Regression plots showing the relationship between oil and fatty acid percentages as determined by the reference method and predicted percentages by NIRS. a Oil content (OC), b myristic acid (C14-0), c palmitic acid (C16-0), d linoleic acid (C18-2). Dotted and solid lines represent 1:1 (target) and regression lines respectively, r 2 is the coefficient of determination between the reference method and the NIRS method

The highest performances in calibration equations for individual contents corresponded to the traits for total oil and linoleic acid contents, both of which had high variability as shown by their standard deviations in the calibration set (3.274 and 2.165, respectively) and external validation set (3.16 and 2.43, respectively) (Table 1). This suggests that the variability for oil and fatty acid composition is a major factor that contributes to achieving excellent calibration equations [26]. In addition to the effect of fatty acid concentration on predictions, the failure to accurately determine certain individual fatty acids could also be due to similarities in their NIR absorption patterns since different fatty acids have the same absorbing molecular group [27]. An improvement in the filtering of spectral data could help reduce this problem. Another option could also be the application of alternative regression methods, although the MPLS methods have provided reliable results in the evaluation of most agricultural products [2830]. In a comparative study of fatty acids in soybean using linear and non-linear regression methods [31], a superior performance of non-linear methods based on their respective RPD values was observed, although the sensitivity of the non-linear methods to outliers was also acknowledged.

Conclusion

The sample population used in the present study had a wide range of variability due to the differences in origin as well as the years and environments in which they were grown.

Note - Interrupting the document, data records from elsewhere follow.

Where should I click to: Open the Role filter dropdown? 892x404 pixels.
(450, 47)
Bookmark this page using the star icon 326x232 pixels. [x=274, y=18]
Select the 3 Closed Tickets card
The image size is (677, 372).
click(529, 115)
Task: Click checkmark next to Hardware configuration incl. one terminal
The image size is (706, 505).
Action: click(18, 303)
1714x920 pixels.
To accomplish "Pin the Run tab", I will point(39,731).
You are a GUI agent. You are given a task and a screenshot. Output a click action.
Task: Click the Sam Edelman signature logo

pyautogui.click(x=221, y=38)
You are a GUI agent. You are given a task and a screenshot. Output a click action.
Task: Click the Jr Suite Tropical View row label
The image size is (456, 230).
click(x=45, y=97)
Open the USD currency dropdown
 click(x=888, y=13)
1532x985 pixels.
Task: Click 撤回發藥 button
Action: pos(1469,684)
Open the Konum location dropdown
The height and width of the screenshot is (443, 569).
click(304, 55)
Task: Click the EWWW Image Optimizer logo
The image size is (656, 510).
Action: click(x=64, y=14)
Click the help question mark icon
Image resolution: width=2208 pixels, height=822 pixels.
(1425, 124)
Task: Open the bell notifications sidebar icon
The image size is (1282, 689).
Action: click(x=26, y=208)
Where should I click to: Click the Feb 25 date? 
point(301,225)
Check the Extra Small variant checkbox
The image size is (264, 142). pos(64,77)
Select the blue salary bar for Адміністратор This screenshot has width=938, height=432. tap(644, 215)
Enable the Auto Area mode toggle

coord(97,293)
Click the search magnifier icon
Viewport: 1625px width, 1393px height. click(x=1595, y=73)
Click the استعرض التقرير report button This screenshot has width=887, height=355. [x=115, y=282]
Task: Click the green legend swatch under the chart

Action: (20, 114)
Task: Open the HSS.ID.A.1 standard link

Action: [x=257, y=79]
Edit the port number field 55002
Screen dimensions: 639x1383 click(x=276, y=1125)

The comparative analysis of mathematical treatments combined with different scatter correction methods were necessary to improve upon the accuracy of the predictions. The predictive abilities of the calibration equations were in line with their respective assessments in external validation. In the current experiment, oil content and linoleic acid showed high RPDv (11.495 and 5.026, respectively), whiles myristic, palmitic and oleic acids showed acceptable RPDv (1.724, 1.914 and 1.999, respectively). These results suggest that, for now, NIRS could be suitably used as a standard screening method for the contents of these five traits in large scale cotton breeding programs where the use of conventional screening methods may be a limiting factor.